Asked if this type of dialogue could also happen in Israel, which lacks a history of rabbis from different streams cooperating with each other, Hauer said he thinks “it will be far more likely for it to happen here when the level of agitation is lower. We have a much lower level of drama on the American side, and this enables us to speak.”
The OU met with many political parties, including the ultra-Orthodox parties and the Religious Zionist Party, one that many Jewish-American organizations have decided to ban until further notice.
Rabbi Hauer on working towards consensus
“As we made the point of meeting many members of the past government, we did not limit ourselves from meeting with people who we didn’t agree with their politics,” Hauer said carefully.

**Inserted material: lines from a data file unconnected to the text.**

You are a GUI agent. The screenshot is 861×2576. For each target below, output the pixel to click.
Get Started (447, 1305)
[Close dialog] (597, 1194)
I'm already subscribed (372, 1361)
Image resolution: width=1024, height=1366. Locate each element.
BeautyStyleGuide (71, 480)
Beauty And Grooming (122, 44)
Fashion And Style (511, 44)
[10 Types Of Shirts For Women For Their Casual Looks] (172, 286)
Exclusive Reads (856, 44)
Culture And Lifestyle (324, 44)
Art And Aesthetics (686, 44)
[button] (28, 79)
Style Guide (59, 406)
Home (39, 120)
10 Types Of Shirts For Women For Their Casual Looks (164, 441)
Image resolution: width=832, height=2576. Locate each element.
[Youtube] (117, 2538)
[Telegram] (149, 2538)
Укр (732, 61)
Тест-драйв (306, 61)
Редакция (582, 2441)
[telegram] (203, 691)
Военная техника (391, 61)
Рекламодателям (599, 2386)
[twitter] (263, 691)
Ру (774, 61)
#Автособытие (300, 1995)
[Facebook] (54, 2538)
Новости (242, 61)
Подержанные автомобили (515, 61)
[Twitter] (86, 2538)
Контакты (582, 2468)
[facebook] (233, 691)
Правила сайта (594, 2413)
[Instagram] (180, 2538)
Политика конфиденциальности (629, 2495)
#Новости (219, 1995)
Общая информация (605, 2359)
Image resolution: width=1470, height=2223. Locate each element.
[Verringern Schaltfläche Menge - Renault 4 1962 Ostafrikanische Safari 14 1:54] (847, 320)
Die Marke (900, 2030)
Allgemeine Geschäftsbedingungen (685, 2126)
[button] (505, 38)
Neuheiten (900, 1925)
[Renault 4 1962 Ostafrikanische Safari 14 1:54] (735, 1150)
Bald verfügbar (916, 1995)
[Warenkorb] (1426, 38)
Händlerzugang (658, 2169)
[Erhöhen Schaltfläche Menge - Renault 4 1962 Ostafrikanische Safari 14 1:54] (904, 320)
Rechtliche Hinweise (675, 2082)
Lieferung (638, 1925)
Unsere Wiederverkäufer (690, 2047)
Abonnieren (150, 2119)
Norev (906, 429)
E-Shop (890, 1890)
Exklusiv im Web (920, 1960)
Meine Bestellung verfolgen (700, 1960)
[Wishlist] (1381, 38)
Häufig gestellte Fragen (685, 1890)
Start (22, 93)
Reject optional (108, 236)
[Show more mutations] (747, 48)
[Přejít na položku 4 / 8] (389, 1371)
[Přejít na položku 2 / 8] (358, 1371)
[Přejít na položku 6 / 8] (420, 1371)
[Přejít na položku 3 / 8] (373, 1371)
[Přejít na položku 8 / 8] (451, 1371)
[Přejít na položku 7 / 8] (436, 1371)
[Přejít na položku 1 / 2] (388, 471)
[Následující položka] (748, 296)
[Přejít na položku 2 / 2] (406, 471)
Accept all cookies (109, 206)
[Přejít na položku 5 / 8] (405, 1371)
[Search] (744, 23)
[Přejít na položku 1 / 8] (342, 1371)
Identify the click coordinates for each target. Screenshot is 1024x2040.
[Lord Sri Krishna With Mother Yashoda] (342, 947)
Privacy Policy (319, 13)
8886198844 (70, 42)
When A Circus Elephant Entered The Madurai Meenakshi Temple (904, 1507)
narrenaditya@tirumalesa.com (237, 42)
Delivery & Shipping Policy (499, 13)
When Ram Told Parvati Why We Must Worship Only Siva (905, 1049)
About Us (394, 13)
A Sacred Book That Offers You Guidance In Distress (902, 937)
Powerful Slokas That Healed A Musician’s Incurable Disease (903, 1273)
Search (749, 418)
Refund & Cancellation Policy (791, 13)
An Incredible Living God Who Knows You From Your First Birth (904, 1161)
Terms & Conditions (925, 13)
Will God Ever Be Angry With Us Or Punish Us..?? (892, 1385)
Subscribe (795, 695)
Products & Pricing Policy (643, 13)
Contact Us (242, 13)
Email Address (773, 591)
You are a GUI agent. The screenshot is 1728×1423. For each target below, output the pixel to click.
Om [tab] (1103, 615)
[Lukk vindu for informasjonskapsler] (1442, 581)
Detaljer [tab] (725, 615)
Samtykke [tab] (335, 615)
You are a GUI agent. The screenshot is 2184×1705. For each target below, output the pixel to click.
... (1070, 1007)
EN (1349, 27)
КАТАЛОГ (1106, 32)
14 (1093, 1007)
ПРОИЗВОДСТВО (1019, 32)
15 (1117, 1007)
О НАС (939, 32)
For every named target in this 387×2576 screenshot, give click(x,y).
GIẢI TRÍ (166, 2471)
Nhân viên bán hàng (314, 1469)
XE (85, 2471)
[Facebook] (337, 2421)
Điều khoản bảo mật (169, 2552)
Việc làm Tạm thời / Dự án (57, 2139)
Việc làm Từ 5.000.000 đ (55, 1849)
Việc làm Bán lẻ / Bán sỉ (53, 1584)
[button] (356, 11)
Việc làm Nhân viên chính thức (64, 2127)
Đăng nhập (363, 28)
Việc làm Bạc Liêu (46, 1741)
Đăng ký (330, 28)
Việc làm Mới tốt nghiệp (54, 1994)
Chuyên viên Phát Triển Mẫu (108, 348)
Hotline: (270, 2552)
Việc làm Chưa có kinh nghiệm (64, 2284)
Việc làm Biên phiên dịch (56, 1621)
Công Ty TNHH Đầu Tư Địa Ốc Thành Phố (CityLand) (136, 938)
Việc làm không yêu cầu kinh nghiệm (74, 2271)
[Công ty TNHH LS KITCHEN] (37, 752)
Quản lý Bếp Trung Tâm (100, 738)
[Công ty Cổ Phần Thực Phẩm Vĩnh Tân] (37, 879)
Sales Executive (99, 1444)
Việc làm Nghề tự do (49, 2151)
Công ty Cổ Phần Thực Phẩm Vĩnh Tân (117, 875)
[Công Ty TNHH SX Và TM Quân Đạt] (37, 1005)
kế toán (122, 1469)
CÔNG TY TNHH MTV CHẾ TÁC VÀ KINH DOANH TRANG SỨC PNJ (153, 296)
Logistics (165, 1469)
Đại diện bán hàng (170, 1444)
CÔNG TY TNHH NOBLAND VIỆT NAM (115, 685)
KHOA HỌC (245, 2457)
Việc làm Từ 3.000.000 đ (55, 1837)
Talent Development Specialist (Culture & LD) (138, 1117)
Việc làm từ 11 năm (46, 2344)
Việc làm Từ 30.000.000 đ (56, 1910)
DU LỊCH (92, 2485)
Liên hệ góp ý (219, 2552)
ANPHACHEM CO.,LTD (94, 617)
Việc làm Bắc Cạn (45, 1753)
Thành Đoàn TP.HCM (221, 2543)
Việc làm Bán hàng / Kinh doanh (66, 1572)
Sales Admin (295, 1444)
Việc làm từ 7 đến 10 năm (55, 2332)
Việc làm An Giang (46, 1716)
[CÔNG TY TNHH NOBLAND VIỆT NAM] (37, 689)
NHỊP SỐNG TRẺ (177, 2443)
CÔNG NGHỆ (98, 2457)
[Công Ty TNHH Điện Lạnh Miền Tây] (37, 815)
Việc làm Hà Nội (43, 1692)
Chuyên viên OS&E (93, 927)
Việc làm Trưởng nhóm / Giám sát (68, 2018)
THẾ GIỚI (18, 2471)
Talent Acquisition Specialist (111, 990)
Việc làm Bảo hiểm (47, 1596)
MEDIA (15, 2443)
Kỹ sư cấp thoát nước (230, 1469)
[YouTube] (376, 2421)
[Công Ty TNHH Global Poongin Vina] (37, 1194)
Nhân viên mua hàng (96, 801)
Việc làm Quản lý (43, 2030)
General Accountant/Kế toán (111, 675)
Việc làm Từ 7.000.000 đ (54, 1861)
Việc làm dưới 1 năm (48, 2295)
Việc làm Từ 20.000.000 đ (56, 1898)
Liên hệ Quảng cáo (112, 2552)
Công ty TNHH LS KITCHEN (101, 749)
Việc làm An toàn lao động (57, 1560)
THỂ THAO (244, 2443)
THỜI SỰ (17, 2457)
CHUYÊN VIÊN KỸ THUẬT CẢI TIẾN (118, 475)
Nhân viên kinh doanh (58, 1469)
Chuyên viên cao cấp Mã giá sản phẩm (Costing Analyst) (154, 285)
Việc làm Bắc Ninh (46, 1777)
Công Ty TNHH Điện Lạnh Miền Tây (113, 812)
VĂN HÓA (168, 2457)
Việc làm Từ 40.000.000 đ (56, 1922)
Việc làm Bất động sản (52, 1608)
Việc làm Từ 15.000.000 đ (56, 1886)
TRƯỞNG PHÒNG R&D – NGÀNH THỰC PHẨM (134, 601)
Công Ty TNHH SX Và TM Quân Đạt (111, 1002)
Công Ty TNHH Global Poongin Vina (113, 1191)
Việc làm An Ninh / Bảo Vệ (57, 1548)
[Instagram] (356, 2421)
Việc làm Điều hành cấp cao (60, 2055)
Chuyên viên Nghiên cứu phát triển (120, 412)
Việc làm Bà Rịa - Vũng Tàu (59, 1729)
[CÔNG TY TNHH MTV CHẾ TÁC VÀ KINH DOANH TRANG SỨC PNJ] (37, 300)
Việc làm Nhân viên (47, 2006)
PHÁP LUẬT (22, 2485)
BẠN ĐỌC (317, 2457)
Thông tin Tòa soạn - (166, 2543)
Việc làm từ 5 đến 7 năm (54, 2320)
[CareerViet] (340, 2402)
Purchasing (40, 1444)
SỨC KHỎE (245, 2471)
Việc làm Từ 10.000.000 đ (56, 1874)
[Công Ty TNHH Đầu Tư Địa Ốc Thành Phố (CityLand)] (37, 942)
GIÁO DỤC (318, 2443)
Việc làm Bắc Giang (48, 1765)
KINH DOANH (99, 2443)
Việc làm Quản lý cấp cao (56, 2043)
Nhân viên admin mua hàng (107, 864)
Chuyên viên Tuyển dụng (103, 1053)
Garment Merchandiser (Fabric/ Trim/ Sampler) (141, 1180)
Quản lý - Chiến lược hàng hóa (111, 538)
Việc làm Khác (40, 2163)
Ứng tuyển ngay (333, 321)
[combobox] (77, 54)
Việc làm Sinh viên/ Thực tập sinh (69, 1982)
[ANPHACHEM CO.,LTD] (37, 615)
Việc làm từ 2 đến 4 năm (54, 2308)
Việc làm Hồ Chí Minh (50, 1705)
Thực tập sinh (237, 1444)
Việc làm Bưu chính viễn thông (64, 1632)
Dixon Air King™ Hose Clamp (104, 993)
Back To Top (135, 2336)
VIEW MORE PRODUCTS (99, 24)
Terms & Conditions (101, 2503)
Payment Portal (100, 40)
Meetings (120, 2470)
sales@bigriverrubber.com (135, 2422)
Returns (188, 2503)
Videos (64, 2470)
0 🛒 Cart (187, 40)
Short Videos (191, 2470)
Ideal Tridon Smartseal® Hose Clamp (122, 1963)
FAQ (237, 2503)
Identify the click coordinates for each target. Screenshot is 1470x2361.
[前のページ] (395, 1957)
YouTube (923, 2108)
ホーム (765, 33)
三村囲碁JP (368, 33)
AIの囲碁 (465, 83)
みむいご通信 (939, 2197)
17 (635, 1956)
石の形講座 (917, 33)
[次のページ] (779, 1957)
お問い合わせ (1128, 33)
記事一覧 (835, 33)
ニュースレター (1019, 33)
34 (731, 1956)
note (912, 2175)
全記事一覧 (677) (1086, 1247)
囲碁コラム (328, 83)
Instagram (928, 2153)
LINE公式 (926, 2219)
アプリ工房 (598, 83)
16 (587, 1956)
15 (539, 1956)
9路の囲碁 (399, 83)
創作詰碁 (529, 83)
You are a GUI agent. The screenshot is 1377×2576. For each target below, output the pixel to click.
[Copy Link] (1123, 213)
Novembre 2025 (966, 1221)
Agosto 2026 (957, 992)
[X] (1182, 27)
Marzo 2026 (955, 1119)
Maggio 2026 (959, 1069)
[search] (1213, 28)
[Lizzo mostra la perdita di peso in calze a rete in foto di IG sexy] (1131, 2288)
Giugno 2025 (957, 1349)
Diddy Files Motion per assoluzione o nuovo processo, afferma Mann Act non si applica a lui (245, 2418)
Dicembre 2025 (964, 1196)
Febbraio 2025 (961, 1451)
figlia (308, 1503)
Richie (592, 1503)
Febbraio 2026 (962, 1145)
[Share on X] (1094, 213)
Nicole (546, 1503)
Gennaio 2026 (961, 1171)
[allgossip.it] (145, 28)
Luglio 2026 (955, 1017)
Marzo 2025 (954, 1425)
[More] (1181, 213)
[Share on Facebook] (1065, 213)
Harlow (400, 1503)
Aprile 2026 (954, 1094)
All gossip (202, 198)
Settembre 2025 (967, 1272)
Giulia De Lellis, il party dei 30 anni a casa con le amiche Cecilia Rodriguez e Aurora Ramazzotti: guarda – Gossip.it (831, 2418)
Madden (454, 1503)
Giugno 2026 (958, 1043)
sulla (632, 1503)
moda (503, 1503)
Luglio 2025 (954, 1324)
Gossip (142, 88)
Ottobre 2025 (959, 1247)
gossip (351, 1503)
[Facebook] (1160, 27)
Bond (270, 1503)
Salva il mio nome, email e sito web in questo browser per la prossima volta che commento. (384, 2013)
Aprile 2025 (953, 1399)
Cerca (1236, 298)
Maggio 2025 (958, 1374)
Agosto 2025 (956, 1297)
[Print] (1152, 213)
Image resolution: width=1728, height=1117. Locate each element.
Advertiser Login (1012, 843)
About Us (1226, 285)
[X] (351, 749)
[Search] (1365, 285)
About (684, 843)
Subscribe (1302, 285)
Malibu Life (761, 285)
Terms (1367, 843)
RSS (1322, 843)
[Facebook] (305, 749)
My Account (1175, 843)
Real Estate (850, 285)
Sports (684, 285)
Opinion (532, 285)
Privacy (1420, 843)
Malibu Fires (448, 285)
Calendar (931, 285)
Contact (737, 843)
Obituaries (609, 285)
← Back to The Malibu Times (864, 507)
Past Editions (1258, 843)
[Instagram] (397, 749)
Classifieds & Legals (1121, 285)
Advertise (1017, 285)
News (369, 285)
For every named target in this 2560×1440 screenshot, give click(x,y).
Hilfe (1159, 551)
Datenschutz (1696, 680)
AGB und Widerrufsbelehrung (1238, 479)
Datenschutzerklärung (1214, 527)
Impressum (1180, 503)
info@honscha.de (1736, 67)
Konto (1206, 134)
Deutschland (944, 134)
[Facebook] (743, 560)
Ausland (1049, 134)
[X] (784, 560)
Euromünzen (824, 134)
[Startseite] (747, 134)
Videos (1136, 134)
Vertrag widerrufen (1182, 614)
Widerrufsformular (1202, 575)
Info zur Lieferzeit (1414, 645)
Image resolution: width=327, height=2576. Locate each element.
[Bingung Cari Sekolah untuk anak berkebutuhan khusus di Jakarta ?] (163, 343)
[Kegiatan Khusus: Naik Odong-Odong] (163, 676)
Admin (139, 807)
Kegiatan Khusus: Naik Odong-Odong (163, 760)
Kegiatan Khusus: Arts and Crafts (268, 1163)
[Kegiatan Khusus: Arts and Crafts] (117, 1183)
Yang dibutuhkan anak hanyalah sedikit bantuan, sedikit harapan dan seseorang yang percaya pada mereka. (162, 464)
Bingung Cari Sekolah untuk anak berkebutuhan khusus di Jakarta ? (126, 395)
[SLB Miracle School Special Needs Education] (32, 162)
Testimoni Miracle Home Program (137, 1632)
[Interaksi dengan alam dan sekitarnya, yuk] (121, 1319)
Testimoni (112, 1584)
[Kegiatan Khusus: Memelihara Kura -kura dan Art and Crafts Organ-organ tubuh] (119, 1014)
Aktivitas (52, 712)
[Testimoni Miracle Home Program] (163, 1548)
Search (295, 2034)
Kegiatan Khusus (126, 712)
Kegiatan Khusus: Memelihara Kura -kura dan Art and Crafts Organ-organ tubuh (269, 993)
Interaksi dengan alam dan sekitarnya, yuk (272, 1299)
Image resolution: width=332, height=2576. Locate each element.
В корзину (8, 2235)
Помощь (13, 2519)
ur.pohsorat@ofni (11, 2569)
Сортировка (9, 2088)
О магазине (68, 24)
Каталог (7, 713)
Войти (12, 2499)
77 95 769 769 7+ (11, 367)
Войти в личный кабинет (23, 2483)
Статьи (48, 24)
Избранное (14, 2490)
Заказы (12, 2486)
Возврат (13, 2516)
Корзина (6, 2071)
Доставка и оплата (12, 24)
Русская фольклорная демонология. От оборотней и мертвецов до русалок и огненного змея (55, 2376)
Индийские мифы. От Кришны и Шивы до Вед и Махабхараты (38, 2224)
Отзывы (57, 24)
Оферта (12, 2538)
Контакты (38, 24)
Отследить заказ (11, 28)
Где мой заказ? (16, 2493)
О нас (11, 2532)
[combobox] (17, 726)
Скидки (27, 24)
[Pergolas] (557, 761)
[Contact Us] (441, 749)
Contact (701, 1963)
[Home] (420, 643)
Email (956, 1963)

“We didn’t agree with their vision for the Jewish character of the state,” he said of the outgoing government, headed by Yair Lapid and Naftali Bennett, but “we still met them. The State of Israel is a critical part of the future of the Jewish people, and the decision-makers need to be interacting with the Jewish community,” and vice versa.
“The State of Israel has been literally a godsend in providing a tremendous source of Jewish connection, Jewish pride, Jewish activity, that has indeed animated large portions of the Jewish community and therefore, preserving and strengthening this connection is critical,” Hauer said.
But, he added, “the enhancement of the Jewish character of the state is something which can be accomplished, without alienation of others,” referring to statements made towards liberal Jews on the one hand and ultra-Orthodox Jews on the other.
“In a dramatic context in which we find ourselves, where people are pitted against each other, and making it a war over the soul of the future of the Jewish state – it’s very difficult to accomplish that.
Hauer said that the “mix” of Judaism “with power,” is very difficult,” and “sometimes creates fear.” According to Hauer, the issue of the Jewish character of the State of Israel “should be one of those issues of common cause,” and “the issue of the Jewish state as a source of strong and welcoming identities to American Jews across the board, should be an issue of common cause.
We’re very dedicated to trying to reduce the conflict around it and to increase the appeal around us.”
Hauer joined the OU as its executive vice president in 2020, serving as the organization’s rabbinic leader, heading its community efforts, and serving as its professional religious-policy leader and primary spokesman. Prior to joining the OU, Hauer served as the senior rabbi of the Bnai Jacob Shaarei Zion Congregation in Baltimore, Maryland, for 26 years.